Keulmadang n°2 - Rêveries et déambulations Decrescenzo éditeurs
Keulmadang n°2 – Rêveries et Déambulations
Decrescenzo éditeurs

« S’égarer dans une ville comme on s’égare en forêt, cela s’apprend », écrivait Walter Benjamin dans Enfance berlinoise. L’art de s’égarer,  cher à  l’auteur passionné par cette figure de la modernité urbaine qu’est le flâneur, mérite aujourd’hui plus que jamais d’être cultivé. Mais que ce soit à Paris ou à Séoul, briser le rythme monocorde de notre vie quotidienne (métro, boulot, dodo)  et se défaire de l’emprise d’un monde devenu transparent par l’usage des nouvelles technologies, ce n’est pas facile, et il faut le vouloir ! Assurément, le rêveur n’est pas du côté de la norme.

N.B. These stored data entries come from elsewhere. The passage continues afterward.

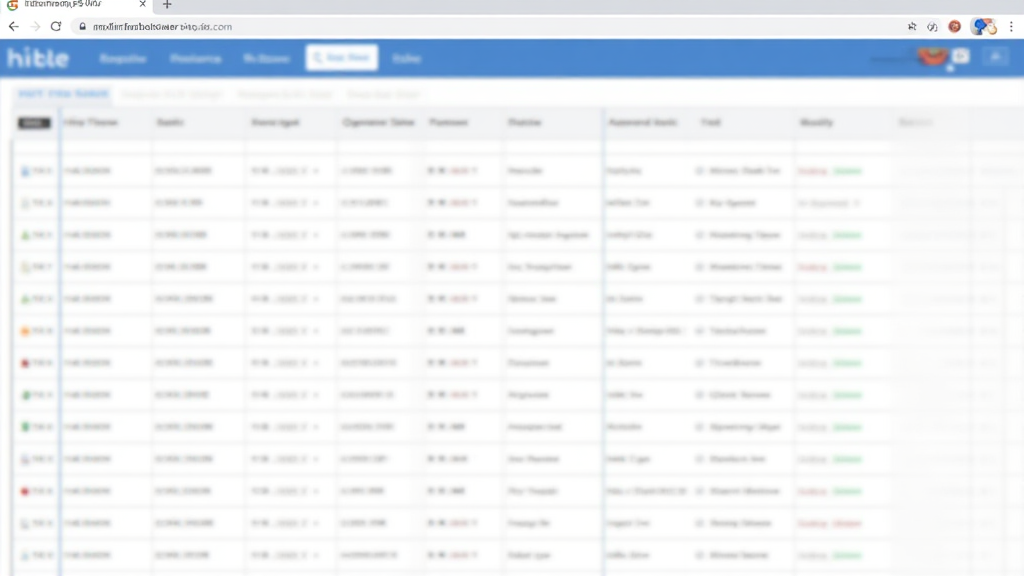Reload the page with the refresh icon
1024x576 pixels.
click(56, 27)
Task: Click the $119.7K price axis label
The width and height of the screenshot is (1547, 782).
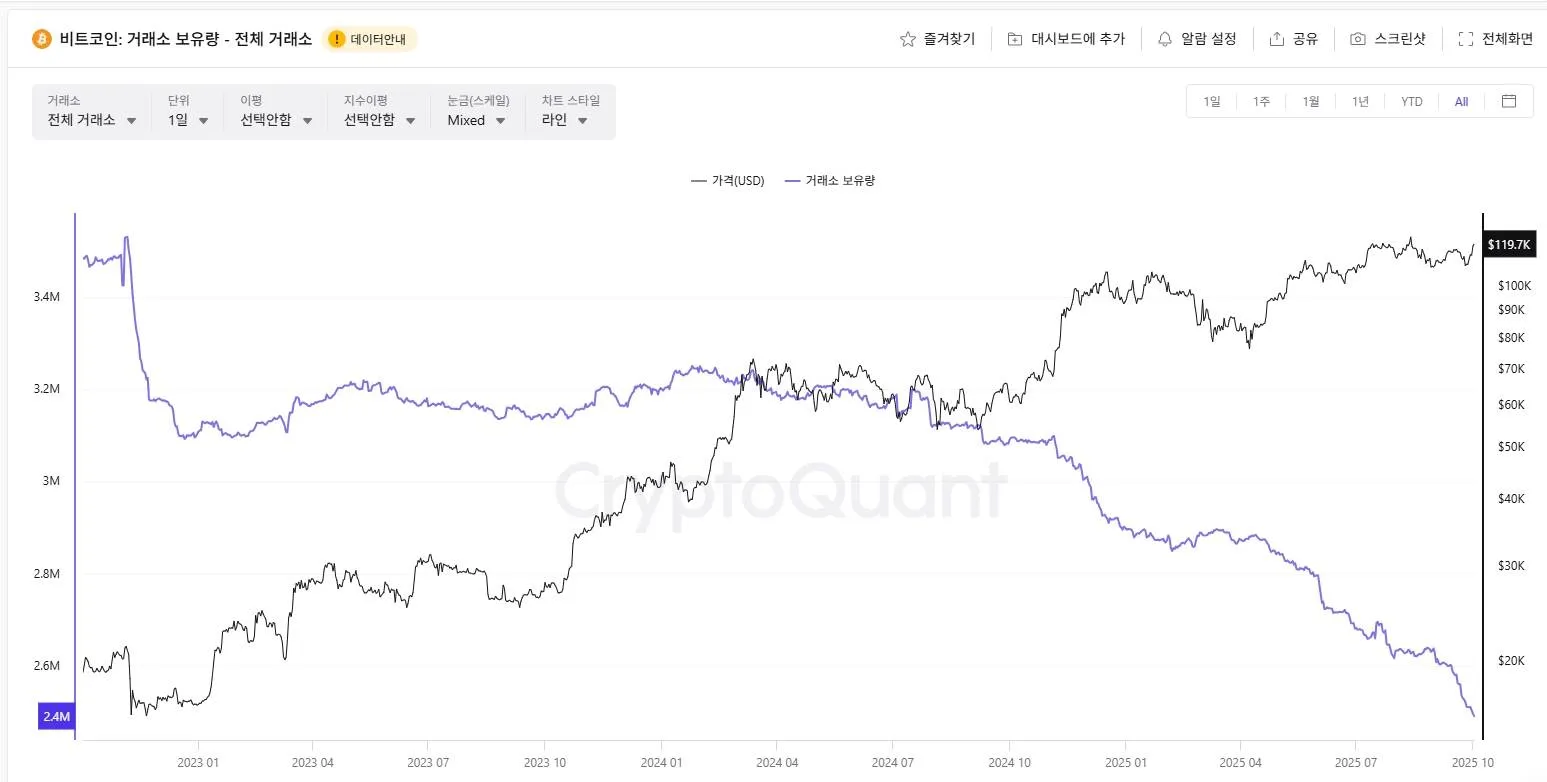Action: [1509, 244]
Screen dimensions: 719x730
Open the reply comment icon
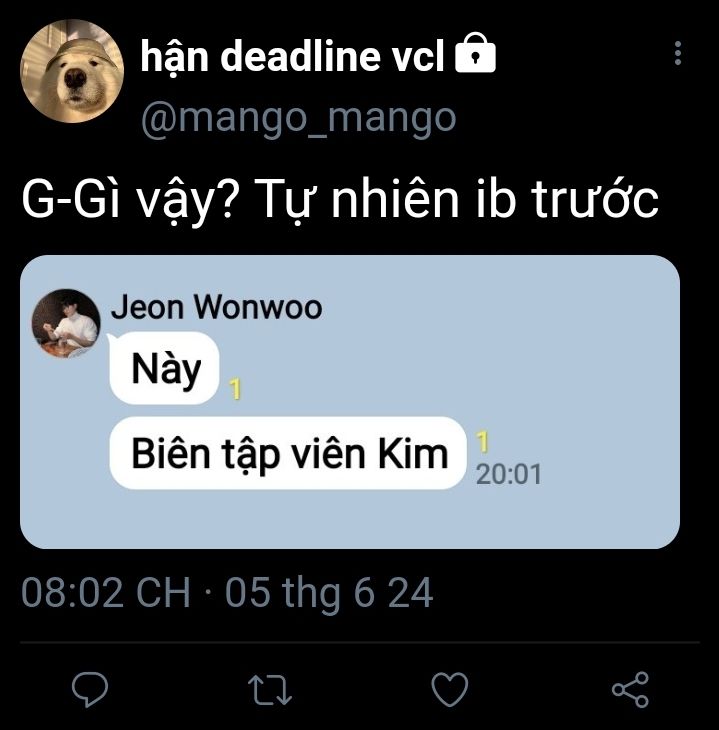[90, 689]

Il s’en trouve tout de même encore qui tentent l’aventure. Car il s’agit d’aventure. Que le flâneur battant le pavé d’un lieu familier, transforme ce qu’il foule en une rêverie agréable, est une chose ; mais le voyageur qui se  « risque »  sur des terres étrangères, lui, doit un peu plus que les autres s’attendre à l’imprévu, à l’accidentel. C’est ainsi que la balade prend parfois les accents d’une déambulation initiatique.

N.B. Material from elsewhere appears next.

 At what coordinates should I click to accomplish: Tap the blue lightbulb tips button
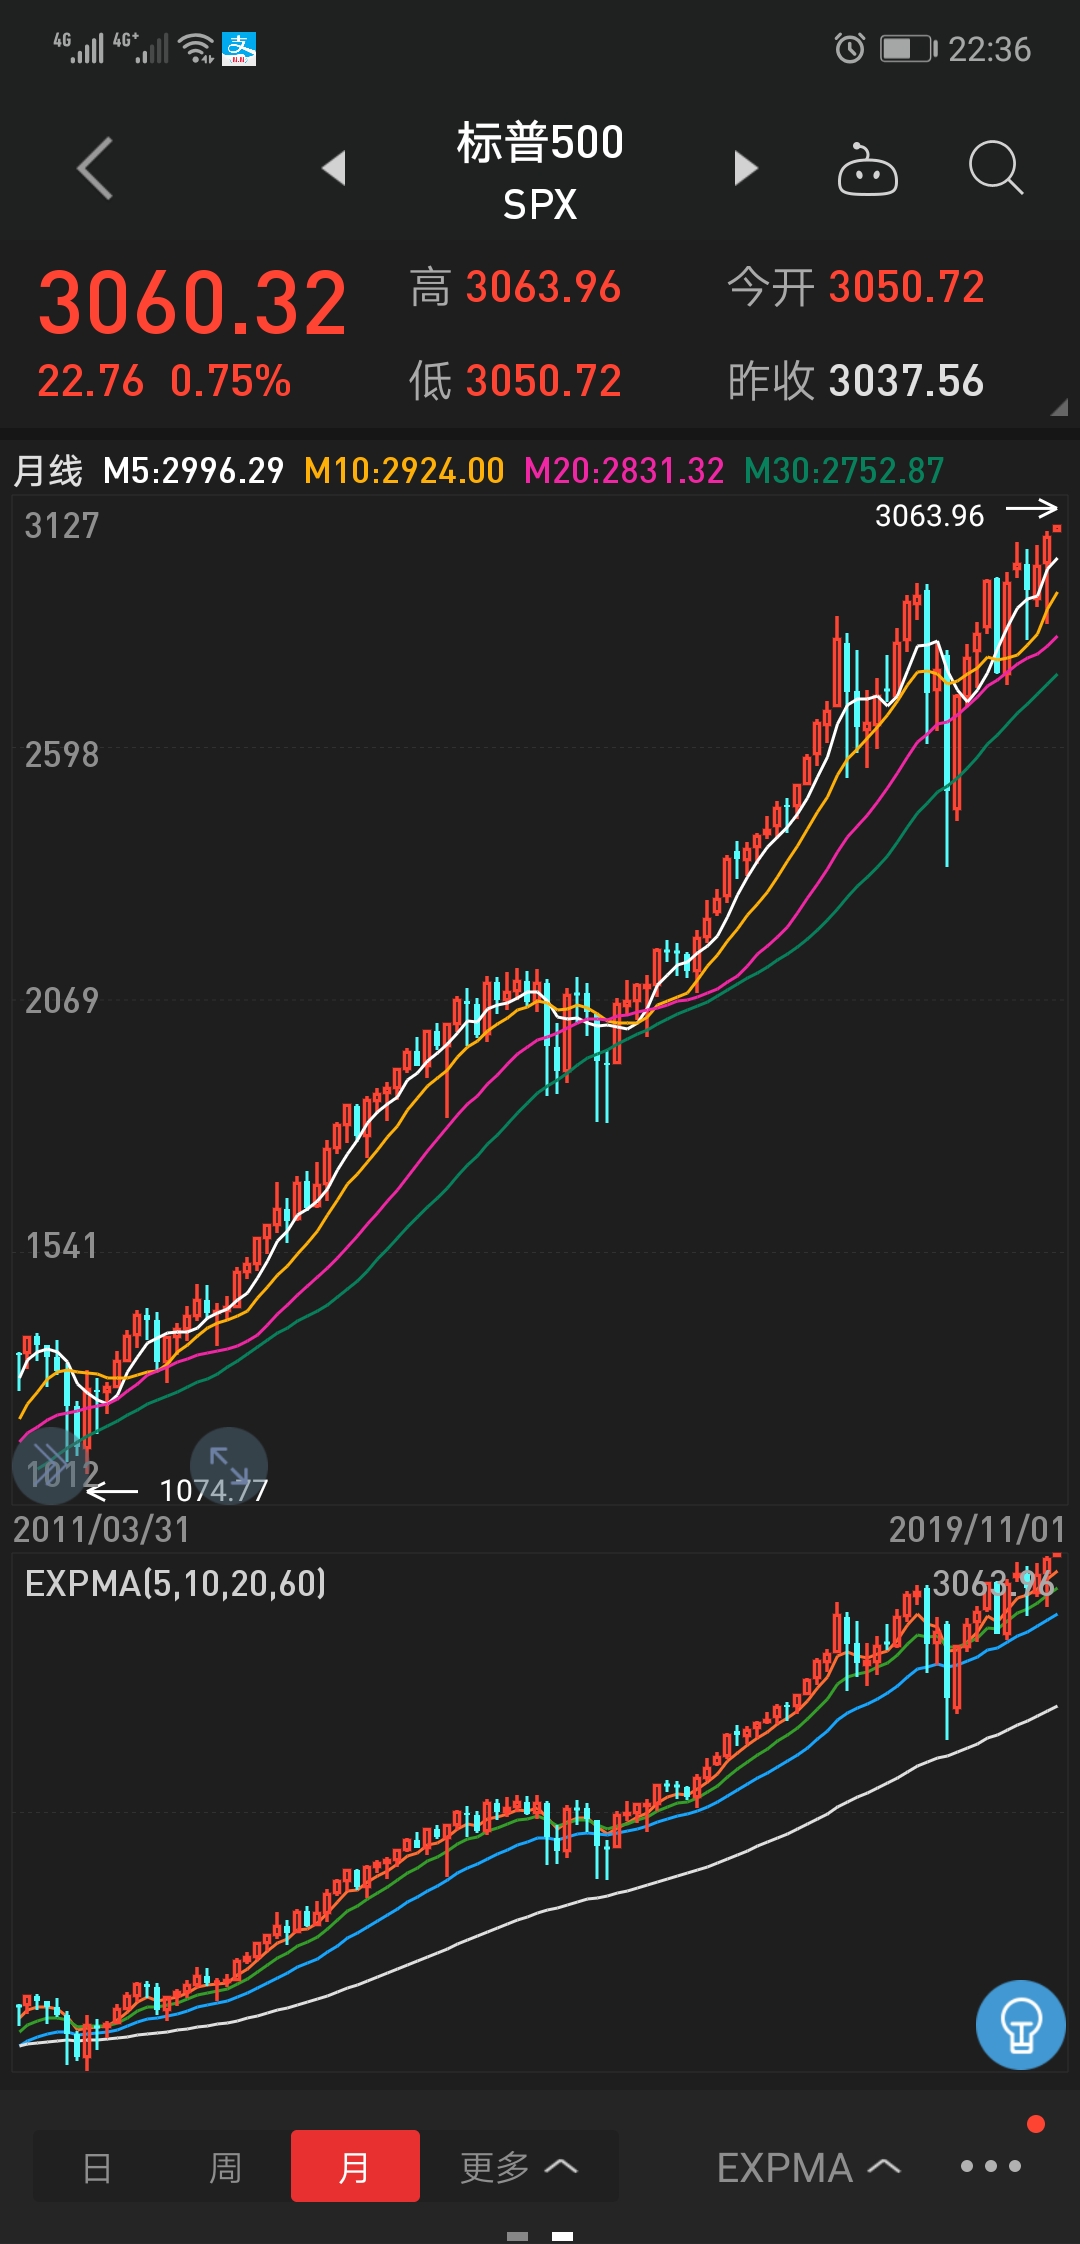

Les auteurs de ce numéro en ont tous fait l’expérience : tous ont vécu le « lointain ». Que ce soit lors d’une promenade littéraire dans le siècle dernier ou en arpentant les rues d’une ville située à l’autre bout du monde, chaque voyageur nous fait la relation unique et enthousiaste de son expérience. Des déambulations singulières prêtes à se convertir en mots ou en images, dont le parcours n’était pas à l’avance balisé, mais qui participent du même besoin d’évasion et de la même envie  d’aller à la rencontre de l’autre.

C’est ainsi que certains des plus poètes de nos écrivains-voyageurs partiront en pèlerinage dans les Pyrénées  sur les pas du Francis Jammes de Clairières dans le ciel. L’écrivain, aujourd’hui un peu oublié dans notre paysage littéraire français, chantre d’une vie simple et peintre amoureux de la nature, se fait ici l’écho, depuis ses montagnes paisibles, de poètes coréens inspirés par le même rythme intime des choses, tels que Kim Jong-sam ou Yun Dong-ju.  D’autres amis promeneurs choisiront de battre le pavé des rues de la ville d’Aix-en-Provence et évoqueront l’amitié de Paul Cézanne et d’Emile Zola à la faveur d’une ascension de la Sainte-Victoire dans « Souvenir de la ville d’Aix-en-Provence » de l’écrivain coréen Jeong Chan.

Il y a aussi les récits d’expériences françaises en Corée, avec les textes « Paysages de la littératie » de Frédéric Barbe et « Retour à Isu » de Eric Bidet. Les deux auteurs habitués à l’exercice des impressions de voyage – on connait Fréderic barbe pour Made in Korea, et Eric Bidet pour ses Pérégrinations coréennes –, nous transportent dans la ville de Séoul, un lieu où le nouvel arrivant, perdu dans le dédale des rues illuminées  de multiples enseignes au néon en hangeul, fait  l’étrange expérience d’être ivre de sa propre ignorance ; mais également le lieu où le promeneur aguerri constate les transformations du paysage urbain.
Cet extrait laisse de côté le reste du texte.